Copy each of the rows below word for word, changing nothing in any line.

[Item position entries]
=======

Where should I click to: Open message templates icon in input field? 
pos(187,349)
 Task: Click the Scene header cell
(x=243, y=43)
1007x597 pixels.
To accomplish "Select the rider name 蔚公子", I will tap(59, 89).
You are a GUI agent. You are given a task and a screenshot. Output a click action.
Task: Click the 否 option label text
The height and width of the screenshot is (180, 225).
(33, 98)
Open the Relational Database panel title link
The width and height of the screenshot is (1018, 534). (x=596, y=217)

=======

Problem solution |
Where should I click to: Open message templates icon in input field? 
pos(187,349)
 Task: Click the Scene header cell
(x=243, y=43)
1007x597 pixels.
To accomplish "Select the rider name 蔚公子", I will tap(59, 89).
You are a GUI agent. You are given a task and a screenshot. Output a click action.
Task: Click the 否 option label text
The height and width of the screenshot is (180, 225).
(33, 98)
Open the Relational Database panel title link
The width and height of the screenshot is (1018, 534). (x=596, y=217)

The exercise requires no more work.